→ **Work item**
The answer must be an exact reprint of the lines from the one with "This screenshot has" through the final line of the data, with no pictures included.

→ **Listed entries**
════

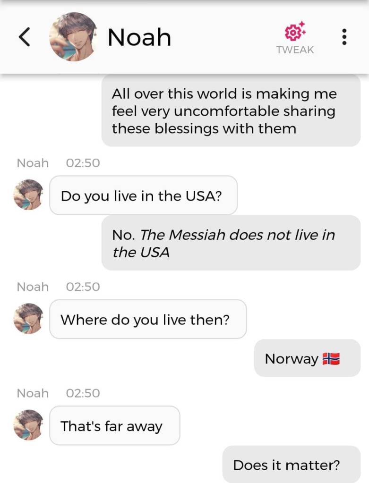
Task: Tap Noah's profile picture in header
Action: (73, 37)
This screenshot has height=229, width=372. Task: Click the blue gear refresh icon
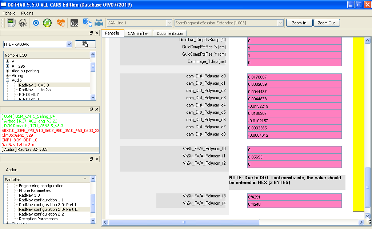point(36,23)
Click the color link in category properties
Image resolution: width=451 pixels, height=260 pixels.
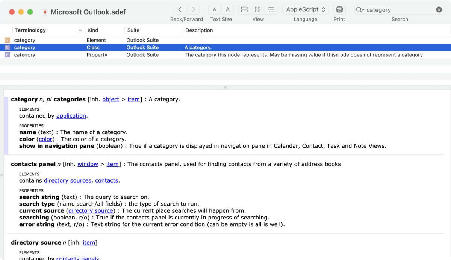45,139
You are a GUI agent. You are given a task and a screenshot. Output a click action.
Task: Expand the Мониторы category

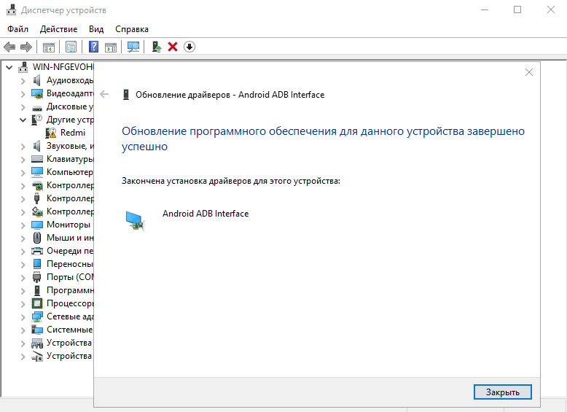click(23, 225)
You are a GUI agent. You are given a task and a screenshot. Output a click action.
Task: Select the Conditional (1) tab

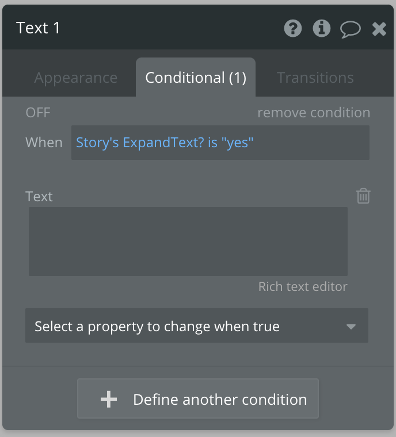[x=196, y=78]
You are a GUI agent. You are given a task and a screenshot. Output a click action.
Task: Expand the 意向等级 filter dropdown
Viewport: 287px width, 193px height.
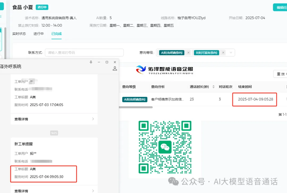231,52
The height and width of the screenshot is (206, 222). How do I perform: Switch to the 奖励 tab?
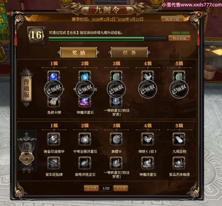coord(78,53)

════

→ **Answer to this exercise**
This screenshot has height=229, width=372. Task: Click the blue gear refresh icon
point(36,23)
Click the color link in category properties
Image resolution: width=451 pixels, height=260 pixels.
45,139
You are a GUI agent. You are given a task and a screenshot. Output a click action.
Task: Expand the Мониторы category

click(23, 225)
You are a GUI agent. You are given a task and a screenshot. Output a click action.
Task: Select the Conditional (1) tab

[x=196, y=78]
You are a GUI agent. You are given a task and a screenshot. Output a click action.
Task: Expand the 意向等级 filter dropdown
Viewport: 287px width, 193px height.
231,52
The height and width of the screenshot is (206, 222). How do I perform: Switch to the 奖励 tab?
coord(78,53)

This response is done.